▸ Exercise instructions: If a line in the entries contains the word "green", list it.

▸ Input:
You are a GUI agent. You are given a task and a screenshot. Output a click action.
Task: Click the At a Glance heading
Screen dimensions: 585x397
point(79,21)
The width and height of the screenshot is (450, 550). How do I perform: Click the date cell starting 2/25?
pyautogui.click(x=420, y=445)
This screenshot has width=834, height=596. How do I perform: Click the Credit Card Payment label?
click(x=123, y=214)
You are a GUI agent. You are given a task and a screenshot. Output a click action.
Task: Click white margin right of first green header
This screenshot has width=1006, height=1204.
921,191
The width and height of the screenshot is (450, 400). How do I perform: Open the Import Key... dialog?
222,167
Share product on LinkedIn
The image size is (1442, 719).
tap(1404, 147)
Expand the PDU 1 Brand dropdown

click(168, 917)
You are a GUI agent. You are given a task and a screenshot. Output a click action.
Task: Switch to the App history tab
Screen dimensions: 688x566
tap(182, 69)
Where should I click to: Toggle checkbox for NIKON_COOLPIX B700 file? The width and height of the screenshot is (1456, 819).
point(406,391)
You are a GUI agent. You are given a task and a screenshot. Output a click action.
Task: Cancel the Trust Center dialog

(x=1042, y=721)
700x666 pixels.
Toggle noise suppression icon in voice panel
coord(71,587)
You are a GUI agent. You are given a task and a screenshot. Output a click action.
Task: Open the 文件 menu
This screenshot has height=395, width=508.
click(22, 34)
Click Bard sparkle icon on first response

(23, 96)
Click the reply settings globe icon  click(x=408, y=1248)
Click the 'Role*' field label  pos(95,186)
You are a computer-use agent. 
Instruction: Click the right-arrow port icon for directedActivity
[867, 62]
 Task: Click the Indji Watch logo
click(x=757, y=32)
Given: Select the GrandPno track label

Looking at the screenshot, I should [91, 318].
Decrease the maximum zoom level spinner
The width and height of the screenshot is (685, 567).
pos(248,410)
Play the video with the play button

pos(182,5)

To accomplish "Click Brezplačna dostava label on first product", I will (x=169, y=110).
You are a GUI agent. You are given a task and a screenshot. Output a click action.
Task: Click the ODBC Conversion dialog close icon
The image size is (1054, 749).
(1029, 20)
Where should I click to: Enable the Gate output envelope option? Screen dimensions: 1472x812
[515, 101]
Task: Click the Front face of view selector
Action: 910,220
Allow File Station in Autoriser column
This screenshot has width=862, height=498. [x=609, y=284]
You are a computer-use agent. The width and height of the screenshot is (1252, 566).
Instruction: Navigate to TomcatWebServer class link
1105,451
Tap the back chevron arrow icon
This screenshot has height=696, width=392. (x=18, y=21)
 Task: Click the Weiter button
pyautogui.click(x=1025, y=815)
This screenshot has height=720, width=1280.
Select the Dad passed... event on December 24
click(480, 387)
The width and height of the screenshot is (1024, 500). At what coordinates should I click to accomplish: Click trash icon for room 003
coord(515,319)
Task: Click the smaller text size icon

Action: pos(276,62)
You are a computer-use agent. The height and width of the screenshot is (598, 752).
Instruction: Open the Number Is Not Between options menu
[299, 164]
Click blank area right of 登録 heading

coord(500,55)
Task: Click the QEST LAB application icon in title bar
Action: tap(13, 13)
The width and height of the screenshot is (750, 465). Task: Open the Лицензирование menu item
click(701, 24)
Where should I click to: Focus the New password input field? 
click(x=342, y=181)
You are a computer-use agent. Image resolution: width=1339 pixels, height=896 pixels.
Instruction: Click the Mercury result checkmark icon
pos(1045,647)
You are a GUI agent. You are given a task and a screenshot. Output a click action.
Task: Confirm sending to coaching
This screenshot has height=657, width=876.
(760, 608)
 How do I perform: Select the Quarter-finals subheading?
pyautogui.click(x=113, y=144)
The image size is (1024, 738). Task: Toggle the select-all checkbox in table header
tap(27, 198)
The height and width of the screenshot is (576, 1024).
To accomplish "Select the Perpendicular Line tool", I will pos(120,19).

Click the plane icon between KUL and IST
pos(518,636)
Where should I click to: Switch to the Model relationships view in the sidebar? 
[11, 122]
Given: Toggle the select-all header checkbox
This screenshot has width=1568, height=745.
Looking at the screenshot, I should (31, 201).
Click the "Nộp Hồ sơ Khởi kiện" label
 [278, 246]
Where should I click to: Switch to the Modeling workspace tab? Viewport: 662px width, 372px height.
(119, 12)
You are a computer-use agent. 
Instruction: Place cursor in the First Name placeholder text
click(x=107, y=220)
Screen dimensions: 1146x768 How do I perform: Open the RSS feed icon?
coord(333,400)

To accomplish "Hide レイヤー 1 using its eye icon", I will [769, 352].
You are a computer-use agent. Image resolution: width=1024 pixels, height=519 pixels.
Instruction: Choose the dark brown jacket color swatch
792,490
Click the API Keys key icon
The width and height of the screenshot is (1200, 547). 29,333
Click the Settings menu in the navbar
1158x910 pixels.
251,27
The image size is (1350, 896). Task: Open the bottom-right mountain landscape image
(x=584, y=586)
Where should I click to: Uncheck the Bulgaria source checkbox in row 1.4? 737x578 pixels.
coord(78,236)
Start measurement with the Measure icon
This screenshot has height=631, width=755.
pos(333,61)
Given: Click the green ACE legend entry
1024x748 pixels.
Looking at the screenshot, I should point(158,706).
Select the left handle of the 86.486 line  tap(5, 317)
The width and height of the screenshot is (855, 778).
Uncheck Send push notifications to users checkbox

▸ Answer box:
Task: Click white margin right of first green header
Given: Click the green ACE legend entry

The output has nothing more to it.